LA ALTERNATIVA

No. No voy a hablar de toros. Y mira que la ganadería da mucho de sí; pero no es el momento. Otro día.

Con ésta marea de calor (no puede ser una ola, es terrible) me ha dado por pensar en las opciones que tenía para enfrentarme ante tal meteoro. Vivir bajo el agua de la ducha, plantarme delante de un ventilador hasta que se gasten las aspas, hacerme un traje de cubitos de hielo seco…

Pero, lo que más me ha gustado de lo mucho que me disgusta el calor, es que me ha dado la oportunidad de pensar en que, cuando tengo alternativas, puedo moverme hacia el cambio.
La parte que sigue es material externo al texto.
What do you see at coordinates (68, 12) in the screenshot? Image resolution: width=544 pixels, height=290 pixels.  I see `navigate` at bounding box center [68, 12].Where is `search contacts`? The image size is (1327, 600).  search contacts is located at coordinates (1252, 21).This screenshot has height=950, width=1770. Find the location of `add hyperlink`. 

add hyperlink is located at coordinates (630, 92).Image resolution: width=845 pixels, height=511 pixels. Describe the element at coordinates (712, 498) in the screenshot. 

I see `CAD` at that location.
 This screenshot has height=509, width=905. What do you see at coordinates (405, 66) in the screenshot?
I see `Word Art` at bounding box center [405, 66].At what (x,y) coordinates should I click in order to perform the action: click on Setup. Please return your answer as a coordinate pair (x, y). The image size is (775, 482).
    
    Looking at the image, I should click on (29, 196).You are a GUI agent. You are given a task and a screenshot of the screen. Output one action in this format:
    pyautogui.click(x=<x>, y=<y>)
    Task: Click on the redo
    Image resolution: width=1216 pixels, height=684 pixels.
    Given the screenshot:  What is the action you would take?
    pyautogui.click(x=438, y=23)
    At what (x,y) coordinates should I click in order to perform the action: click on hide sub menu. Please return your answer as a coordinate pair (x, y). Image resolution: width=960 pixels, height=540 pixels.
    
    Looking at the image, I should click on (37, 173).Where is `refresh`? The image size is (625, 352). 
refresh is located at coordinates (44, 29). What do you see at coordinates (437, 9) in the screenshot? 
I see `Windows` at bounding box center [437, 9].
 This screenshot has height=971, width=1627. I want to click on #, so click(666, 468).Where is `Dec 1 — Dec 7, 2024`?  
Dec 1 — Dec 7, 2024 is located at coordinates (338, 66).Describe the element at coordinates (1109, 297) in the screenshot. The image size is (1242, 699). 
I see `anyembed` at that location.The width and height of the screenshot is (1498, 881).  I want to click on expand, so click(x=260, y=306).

Me explico:

Quien vive sin esperanza, sin vislumbrar una luz en la oscuridad, se adapta a ella. El topo tiene un olfato, un oído y un tacto hiperdesarrollados pues son los sentidos que le permiten sobrevivir en tan sombrío medio como es el subsuelo. Y son miopes: Tela de miopes. La vista no es especialmente necesaria. Es por ello que se ajusta y acostumbra a lo que ha elegido como medio vital.

Y bueno: La conclusión es lógica: La chispa de la revolución: El reguero de pólvora que conduce a la Esperanza no es otro que la certeza de que hay alternativa.

Obesidad como condena. Religión como cadena. Género como castigo. Clase social como yunta. Educación inútil como convicción. Ausencia de valores como arquitectura emocional: Todos tienen la alternativa que hace de ellos un motor de cambio, una certeza viva: Buscar la alternativa que, en todo momento, hace que la vida, mi propia vida, tenga valor cada milisegundo que pase.